* [Source]
━━━
Skip to content

kubeboiii/vellum

Folders and files

NameName
Last commit message
Last commit date

Latest commit

 

History

28 Commits
 
 
 
 
 
 
 
 
 
 
 
 
 
 
 
 
 
 
 
 

Repository files navigation

Vellum

Distributed Signal and Incident Response System

Go 1.22+ Next.js 14 gRPC PostgreSQL 16 MongoDB 7 Redis 7 TimescaleDB License: MIT

Sustains 10,000 signals/sec ingestion at p99 < 2ms, collapses correlated failures 100× via atomic Redis Lua debounce, and enforces post-mortem discipline through a state-machine workflow with a mandatory RCA gate. Polyglot persistence across four stores, two ingestion protocols (HTTP + gRPC), and a Next.js operator UI.


The problem

Production systems do not fail quietly. A single Postgres hiccup cascades into thousands of error logs from every service that touches the database. In thirty seconds an SRE's pager can receive 5,000 alerts about one outage.
━━━
Set down, word for word, the part of the Vellum README that begins at the words containing "Sustains 10,000 signals/sec" and ends after "about one outage.". The data that comes next is separate material, apart from the Vellum README.

* [Available data]
━━━
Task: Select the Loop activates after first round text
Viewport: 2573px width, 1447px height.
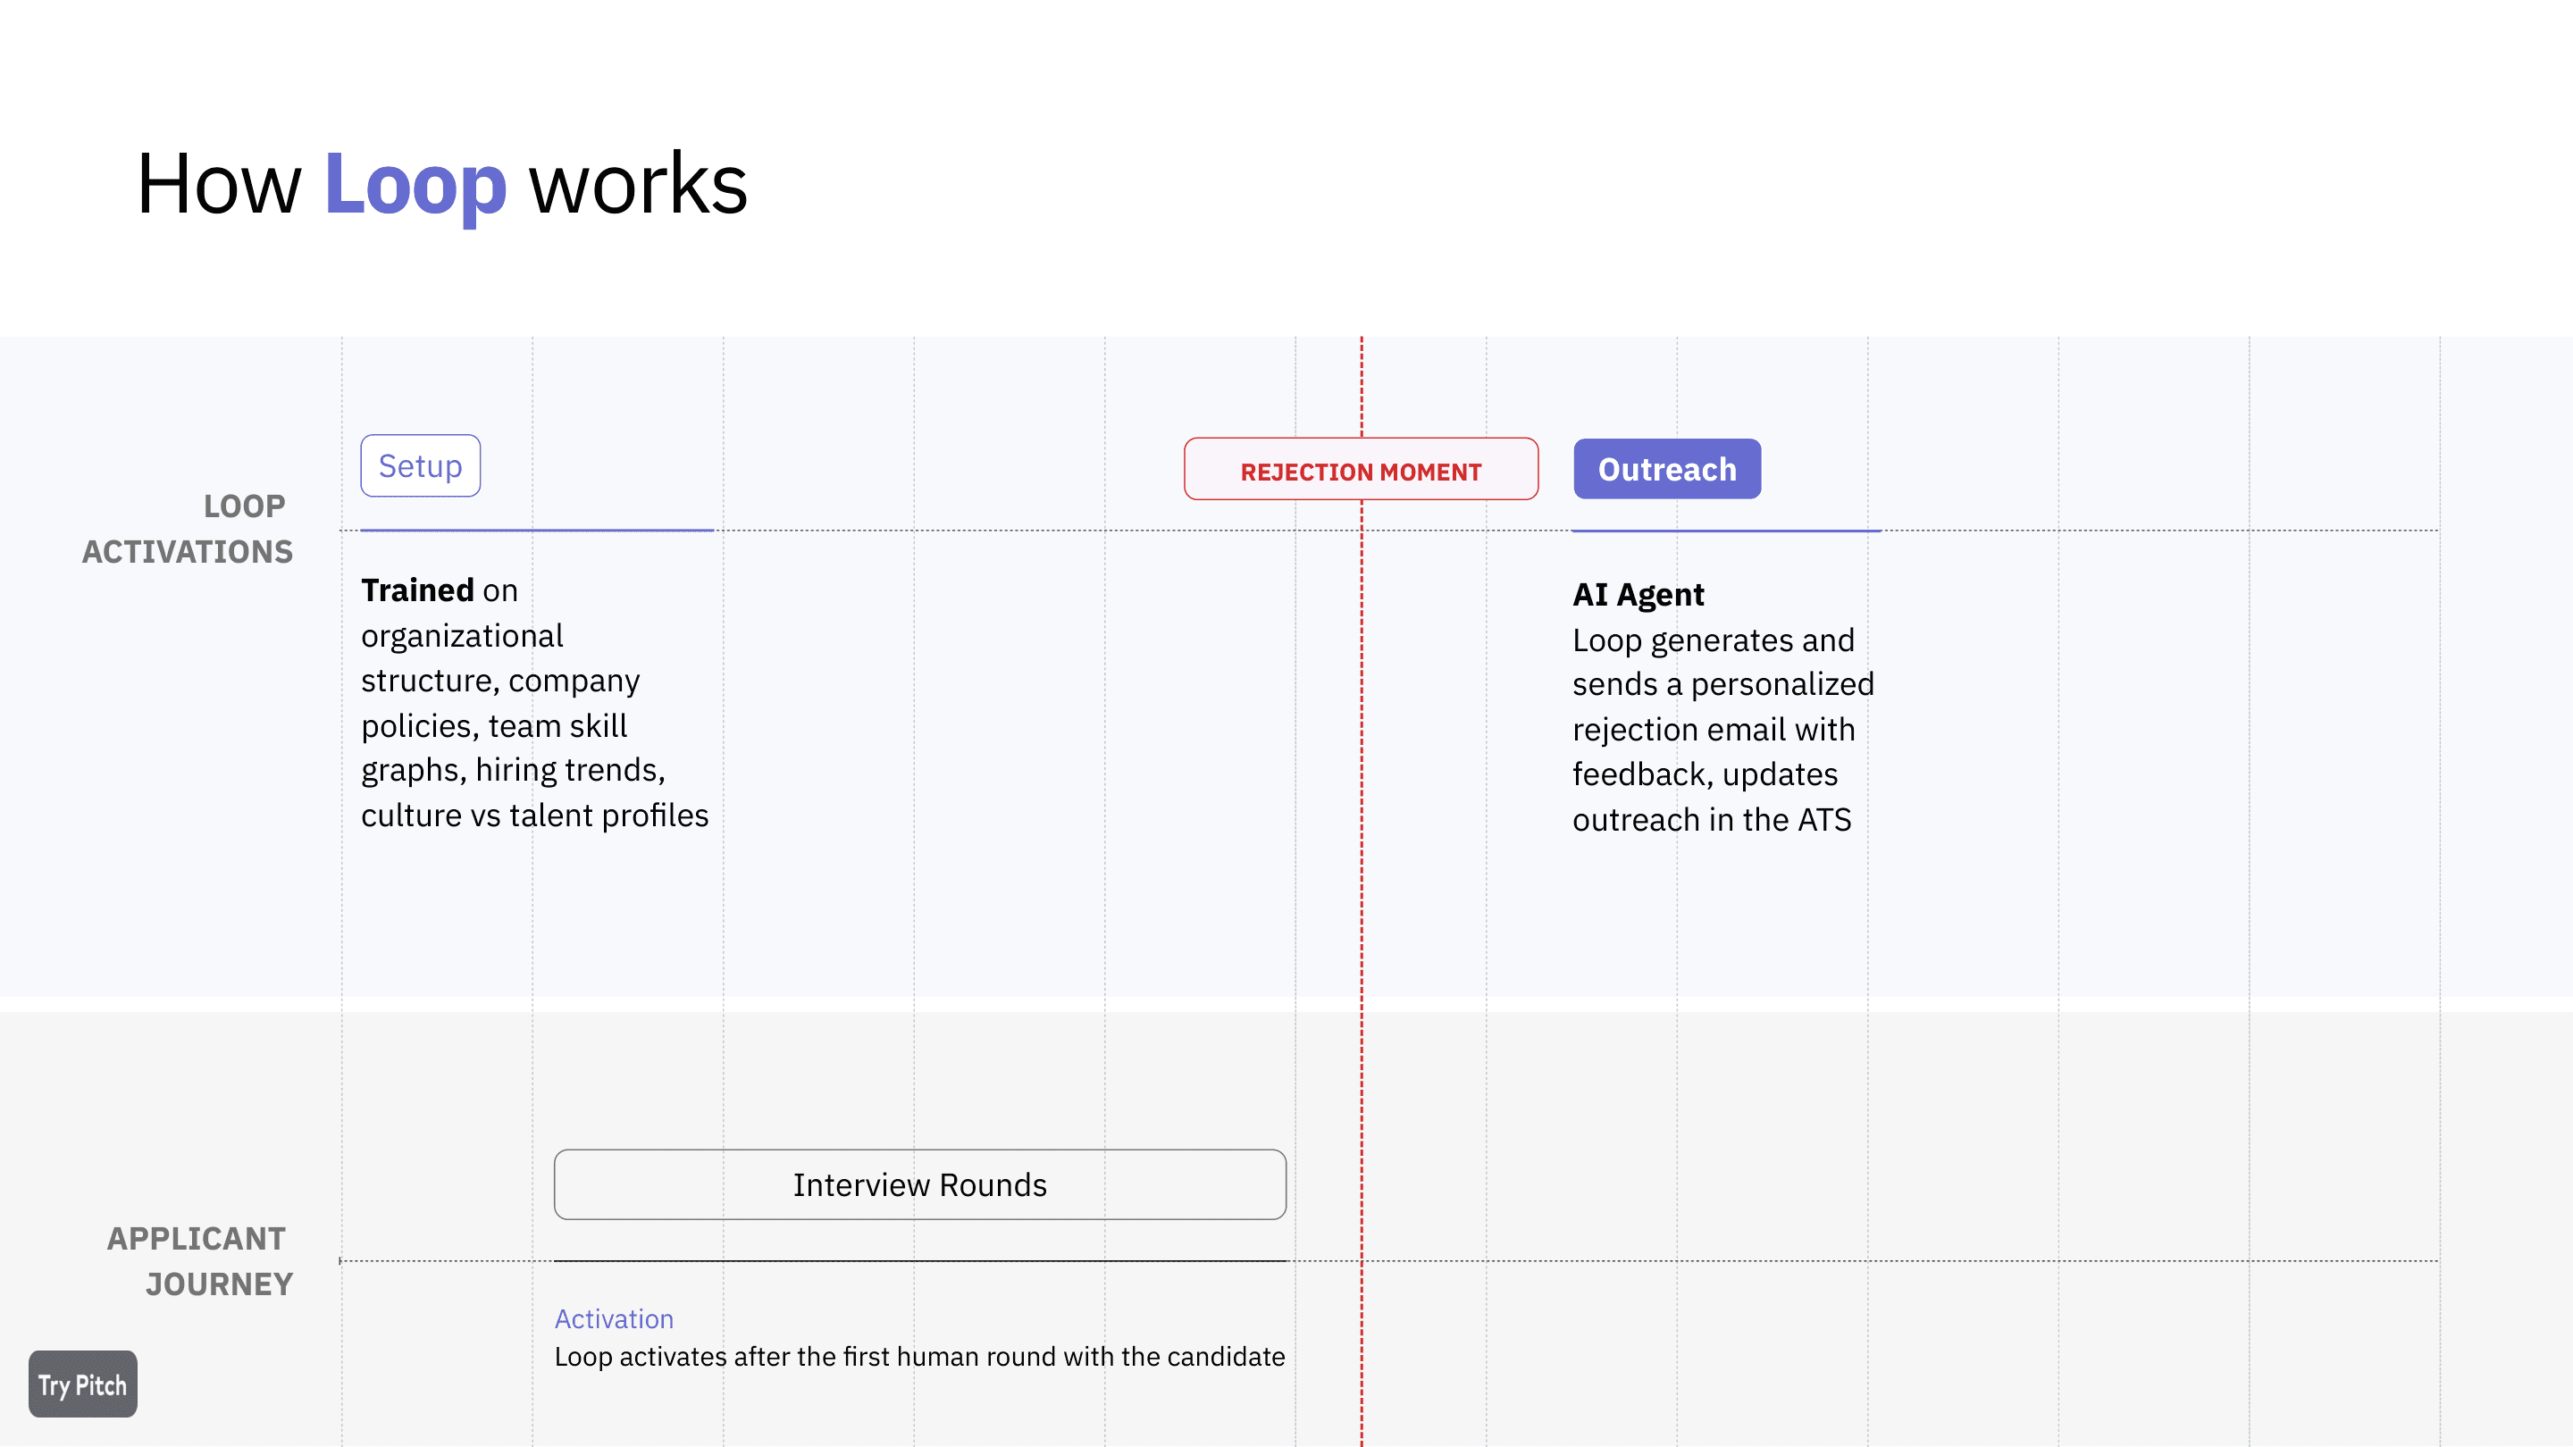Action: pyautogui.click(x=920, y=1356)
━━━
* [Solution for this problem]
Sustains 10,000 signals/sec ingestion at p99 < 2ms, collapses correlated failures 100× via atomic Redis Lua debounce, and enforces post-mortem discipline through a state-machine workflow with a mandatory RCA gate. Polyglot persistence across four stores, two ingestion protocols (HTTP + gRPC), and a Next.js operator UI.


The problem

Production systems do not fail quietly. A single Postgres hiccup cascades into thousands of error logs from every service that touches the database. In thirty seconds an SRE's pager can receive 5,000 alerts about one outage.